2. Probability of selecting 7, 8, 9, or all 10 correct answers:
You can calculate the probability of each of these scenarios using the same logic as in step 1. For example, to find the probability of selecting exactly 7 correct answers, you would multiply (1/4)^7 and (3/4)^(10-7).
Finally, to get the probability that the student selects at least 6 correct answers, you need to add up the probabilities from step 1 and step 2.
b) The probability of getting exactly 10 questions correct is not the same as getting exactly zero correct.
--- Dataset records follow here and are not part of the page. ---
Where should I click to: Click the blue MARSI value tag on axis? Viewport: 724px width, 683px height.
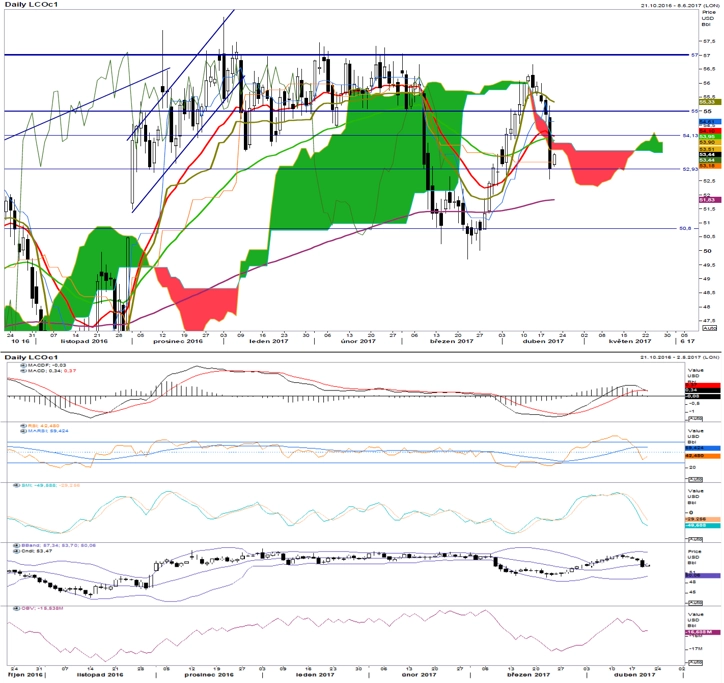pos(702,448)
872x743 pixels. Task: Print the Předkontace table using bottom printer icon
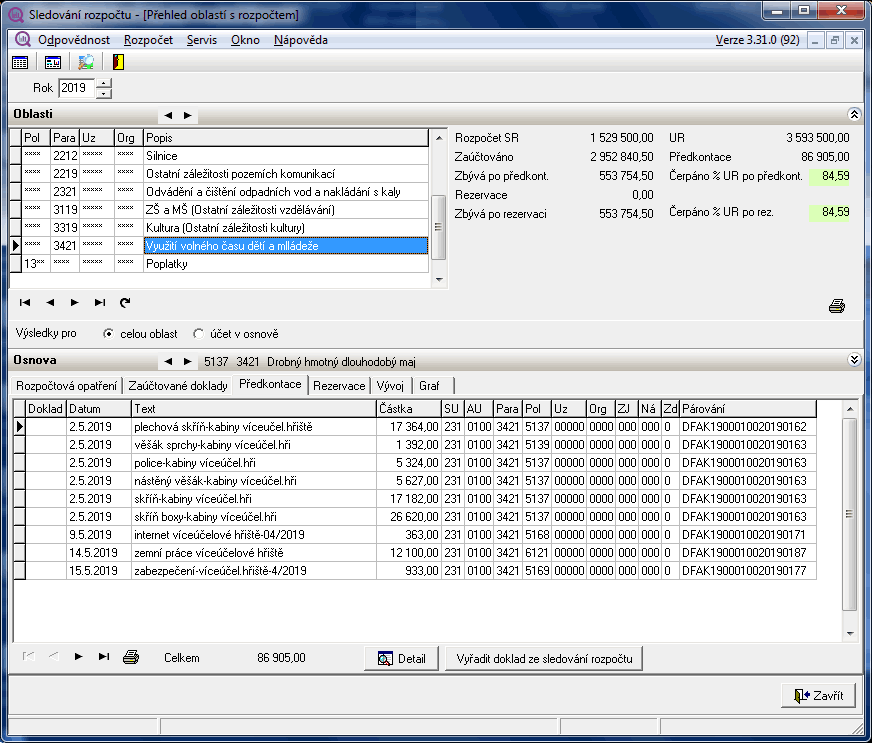tap(131, 657)

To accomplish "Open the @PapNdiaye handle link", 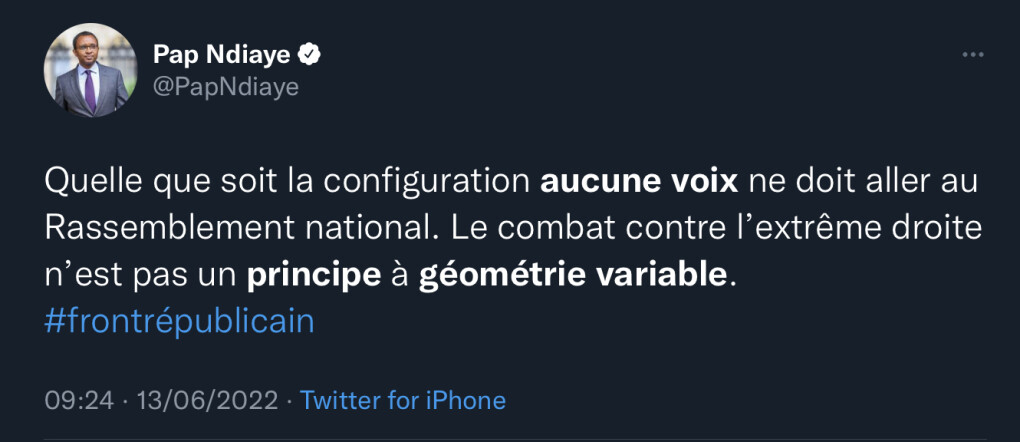I will point(225,87).
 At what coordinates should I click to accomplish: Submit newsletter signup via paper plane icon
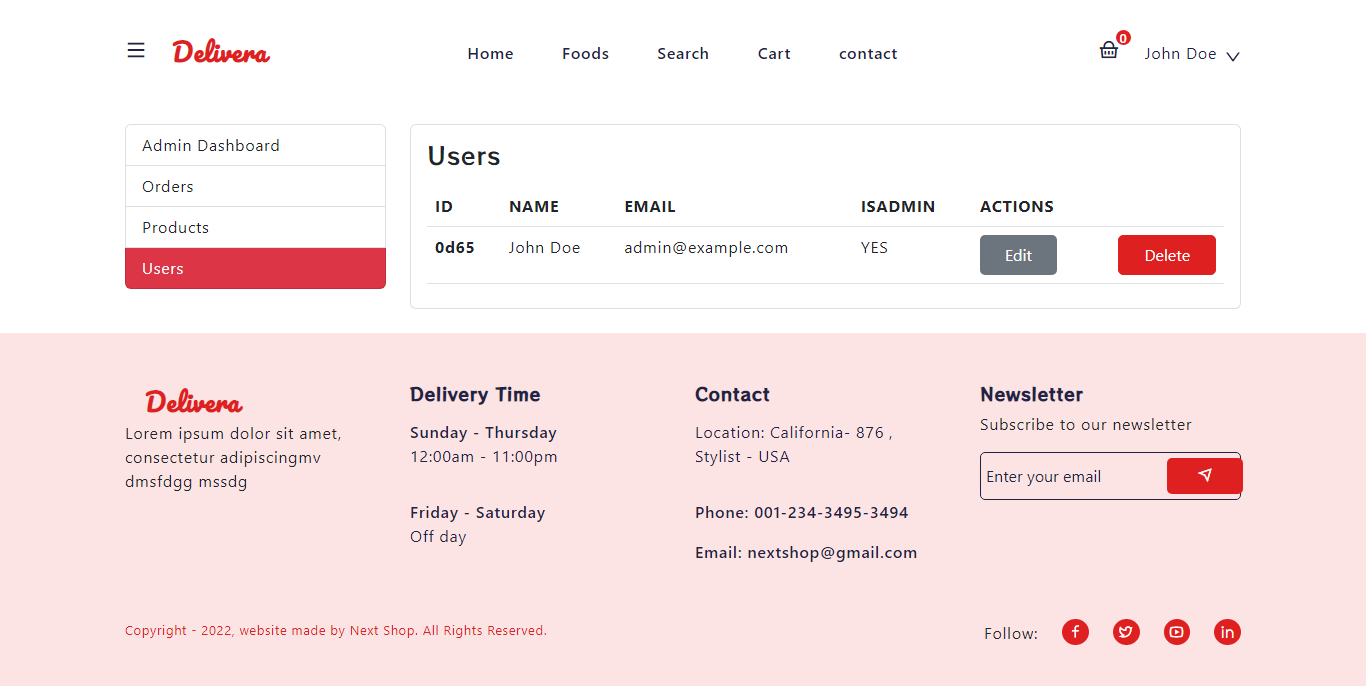(x=1204, y=475)
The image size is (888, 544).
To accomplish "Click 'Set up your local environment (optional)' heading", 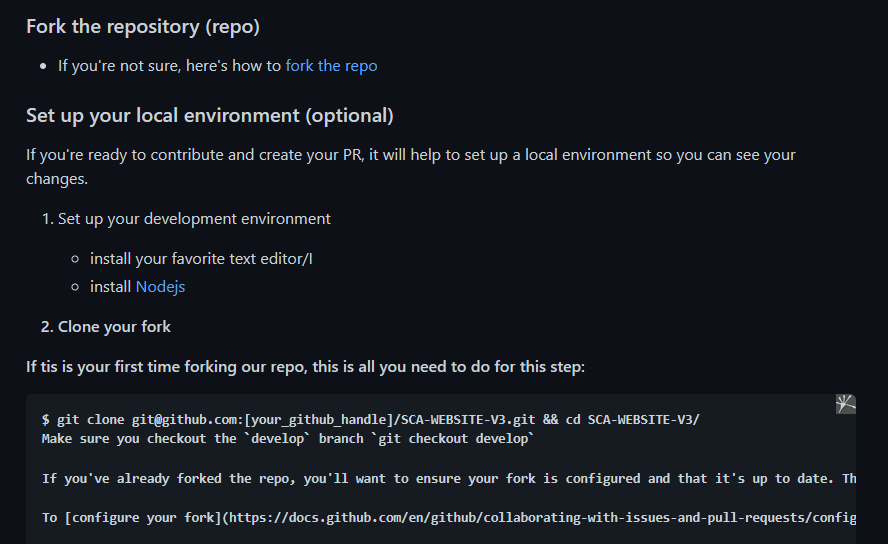I will (210, 116).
When the student guesses randomly, the probability of getting a single question correct is 1/4, and the probability of getting a single question wrong is 3/4. Therefore, if the student guesses on all 10 questions, the probability of getting exactly 10 correct is (1/4)^10. On the other hand, getting exactly zero correct is (3/4)^10. As you can see, these probabilities are different.
c) To calculate the probability of getting at least six questions correct if the student randomly guesses, you would follow these steps:
1. Determine the probability of getting exactly 6 correct answers using the method described in step a) above.
2. Determine the probability of getting exactly 7, 8, 9, or all 10 correct answers using the same method.
3. Add up the probabilities calculated in steps 1 and 2 to find the probability of getting at least six questions correct.
Remember, you don't need to perform these calculations unless you're specifically asked to in the question. I hope this helps you understand the problem better! Let me know if you have any further questions.
How does a differ from c?
If the events are independent, the probability of both/all events occurring is determined by multiplying the probabilities of the individual events.
b) (3/4)^20
c) "at least 6" translates to either 6, 7, 8, 9 or 10.
Either-or probabilities are found by adding the individual probabilities.
P(correct) = 1/4
P(incorrect) = 3/4
p(6 correct) = (1/4)^6 * (3/4)^4
Calculate for 7, 8, 9, and 10, then add.